● **RECORDS TO USE**:
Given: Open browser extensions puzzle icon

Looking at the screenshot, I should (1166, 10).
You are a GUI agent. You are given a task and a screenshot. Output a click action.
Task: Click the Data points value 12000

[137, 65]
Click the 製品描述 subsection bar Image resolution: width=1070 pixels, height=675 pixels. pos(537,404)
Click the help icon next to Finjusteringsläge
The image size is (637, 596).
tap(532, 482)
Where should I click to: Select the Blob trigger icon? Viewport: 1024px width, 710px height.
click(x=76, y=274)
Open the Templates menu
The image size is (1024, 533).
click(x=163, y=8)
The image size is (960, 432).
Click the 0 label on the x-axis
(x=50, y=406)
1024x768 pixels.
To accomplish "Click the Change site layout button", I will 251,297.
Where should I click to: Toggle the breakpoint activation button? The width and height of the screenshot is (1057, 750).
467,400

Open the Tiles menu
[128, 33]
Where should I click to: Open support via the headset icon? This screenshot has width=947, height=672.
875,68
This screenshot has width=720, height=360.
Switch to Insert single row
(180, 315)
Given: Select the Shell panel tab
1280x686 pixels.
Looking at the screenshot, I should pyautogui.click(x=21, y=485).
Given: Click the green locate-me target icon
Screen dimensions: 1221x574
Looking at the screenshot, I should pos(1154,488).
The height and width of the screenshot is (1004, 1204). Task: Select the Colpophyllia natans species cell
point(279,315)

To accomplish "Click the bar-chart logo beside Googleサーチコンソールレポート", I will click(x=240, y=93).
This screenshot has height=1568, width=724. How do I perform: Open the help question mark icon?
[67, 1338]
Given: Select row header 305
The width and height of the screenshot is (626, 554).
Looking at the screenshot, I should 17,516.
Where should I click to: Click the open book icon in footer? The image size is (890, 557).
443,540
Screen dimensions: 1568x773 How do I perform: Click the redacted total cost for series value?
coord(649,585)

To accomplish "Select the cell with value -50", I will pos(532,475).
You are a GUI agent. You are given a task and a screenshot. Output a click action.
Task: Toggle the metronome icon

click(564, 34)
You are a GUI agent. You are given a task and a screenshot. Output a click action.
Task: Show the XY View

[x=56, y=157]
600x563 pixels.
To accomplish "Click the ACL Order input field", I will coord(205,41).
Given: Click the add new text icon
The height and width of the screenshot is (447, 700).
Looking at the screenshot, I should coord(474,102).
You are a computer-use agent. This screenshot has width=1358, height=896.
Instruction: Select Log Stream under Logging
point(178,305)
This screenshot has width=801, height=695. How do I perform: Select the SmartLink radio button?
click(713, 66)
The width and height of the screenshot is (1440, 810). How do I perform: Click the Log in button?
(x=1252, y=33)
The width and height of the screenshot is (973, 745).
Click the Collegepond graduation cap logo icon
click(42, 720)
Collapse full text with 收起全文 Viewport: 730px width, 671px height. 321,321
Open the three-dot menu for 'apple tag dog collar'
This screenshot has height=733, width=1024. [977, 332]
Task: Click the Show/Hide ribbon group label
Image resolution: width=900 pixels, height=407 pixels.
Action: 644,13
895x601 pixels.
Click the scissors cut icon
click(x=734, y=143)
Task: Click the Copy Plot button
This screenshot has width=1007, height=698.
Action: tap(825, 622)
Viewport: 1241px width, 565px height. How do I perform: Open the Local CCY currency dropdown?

● **WORK TASK**:
Your answer should consist of all lines in the listing above that contain "will".

● **RESPONSE AREA**:
To accomplish "Click the Change site layout button", I will 251,297.
To accomplish "Click the bar-chart logo beside Googleサーチコンソールレポート", I will click(x=240, y=93).
To accomplish "Select the cell with value -50", I will pos(532,475).
To accomplish "Click the ACL Order input field", I will coord(205,41).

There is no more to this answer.